EXERCISE DIRECTIONS:
In the material below, some lines carry "computer". Copy each such line.

■ ■ ■ ■ ■

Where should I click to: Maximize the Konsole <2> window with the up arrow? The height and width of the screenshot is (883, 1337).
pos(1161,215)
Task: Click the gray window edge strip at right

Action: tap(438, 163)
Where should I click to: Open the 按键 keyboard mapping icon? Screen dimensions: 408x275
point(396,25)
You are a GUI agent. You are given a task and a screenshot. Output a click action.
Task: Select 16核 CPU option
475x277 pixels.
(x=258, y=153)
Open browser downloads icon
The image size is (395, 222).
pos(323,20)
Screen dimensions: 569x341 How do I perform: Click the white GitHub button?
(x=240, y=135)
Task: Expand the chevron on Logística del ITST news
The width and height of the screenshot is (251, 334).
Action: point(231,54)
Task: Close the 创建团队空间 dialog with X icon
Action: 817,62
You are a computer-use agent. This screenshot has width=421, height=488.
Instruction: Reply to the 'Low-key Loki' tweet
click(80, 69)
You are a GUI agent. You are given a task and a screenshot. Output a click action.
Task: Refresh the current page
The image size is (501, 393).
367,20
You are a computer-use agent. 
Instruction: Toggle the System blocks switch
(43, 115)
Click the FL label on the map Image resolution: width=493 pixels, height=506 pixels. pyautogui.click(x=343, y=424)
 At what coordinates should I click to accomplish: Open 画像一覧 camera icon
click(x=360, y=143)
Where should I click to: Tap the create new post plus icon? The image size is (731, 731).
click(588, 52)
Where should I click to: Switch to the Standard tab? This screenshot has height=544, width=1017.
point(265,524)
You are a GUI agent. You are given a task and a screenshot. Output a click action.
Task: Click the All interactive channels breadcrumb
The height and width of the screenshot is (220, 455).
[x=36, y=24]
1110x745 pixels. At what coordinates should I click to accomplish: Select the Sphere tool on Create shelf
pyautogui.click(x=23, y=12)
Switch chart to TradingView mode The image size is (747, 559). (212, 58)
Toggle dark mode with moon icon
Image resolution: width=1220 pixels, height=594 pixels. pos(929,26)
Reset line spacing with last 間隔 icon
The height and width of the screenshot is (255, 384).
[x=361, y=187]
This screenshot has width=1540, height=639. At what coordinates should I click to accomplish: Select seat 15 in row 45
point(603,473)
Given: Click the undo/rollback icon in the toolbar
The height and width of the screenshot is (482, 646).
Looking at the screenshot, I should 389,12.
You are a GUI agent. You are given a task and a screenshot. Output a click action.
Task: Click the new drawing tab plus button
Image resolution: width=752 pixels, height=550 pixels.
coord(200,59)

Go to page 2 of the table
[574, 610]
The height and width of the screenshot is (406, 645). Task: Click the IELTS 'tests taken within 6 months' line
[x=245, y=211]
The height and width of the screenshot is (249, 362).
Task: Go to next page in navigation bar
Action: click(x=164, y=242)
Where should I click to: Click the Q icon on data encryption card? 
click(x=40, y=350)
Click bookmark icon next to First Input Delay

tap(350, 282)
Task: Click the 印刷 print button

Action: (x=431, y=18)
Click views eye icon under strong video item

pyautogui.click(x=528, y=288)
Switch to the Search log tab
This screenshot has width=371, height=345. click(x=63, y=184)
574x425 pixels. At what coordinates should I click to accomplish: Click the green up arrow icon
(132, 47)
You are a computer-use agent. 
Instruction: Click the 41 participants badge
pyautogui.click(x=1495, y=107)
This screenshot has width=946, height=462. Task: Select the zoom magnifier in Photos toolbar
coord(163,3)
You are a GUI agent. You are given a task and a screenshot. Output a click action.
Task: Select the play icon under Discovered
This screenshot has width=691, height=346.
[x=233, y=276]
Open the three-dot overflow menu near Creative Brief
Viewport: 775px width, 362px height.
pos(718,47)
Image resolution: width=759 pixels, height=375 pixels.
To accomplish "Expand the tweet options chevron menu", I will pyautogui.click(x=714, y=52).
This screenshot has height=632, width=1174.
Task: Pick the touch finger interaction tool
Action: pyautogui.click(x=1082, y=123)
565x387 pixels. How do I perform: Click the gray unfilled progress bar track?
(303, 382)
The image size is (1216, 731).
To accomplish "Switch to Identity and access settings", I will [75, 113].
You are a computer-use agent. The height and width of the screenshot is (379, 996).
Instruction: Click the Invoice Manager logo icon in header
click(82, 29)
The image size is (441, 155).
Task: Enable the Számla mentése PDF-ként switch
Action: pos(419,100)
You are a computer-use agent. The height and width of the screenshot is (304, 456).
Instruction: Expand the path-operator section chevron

■ ■ ■ ■ ■

THE ANSWER:
You are a computer-use agent. This screenshot has width=421, height=488.
You are a computer-use agent. 
You are a computer-use agent. 
You are a computer-use agent. The height and width of the screenshot is (379, 996).
You are a computer-use agent. The height and width of the screenshot is (304, 456).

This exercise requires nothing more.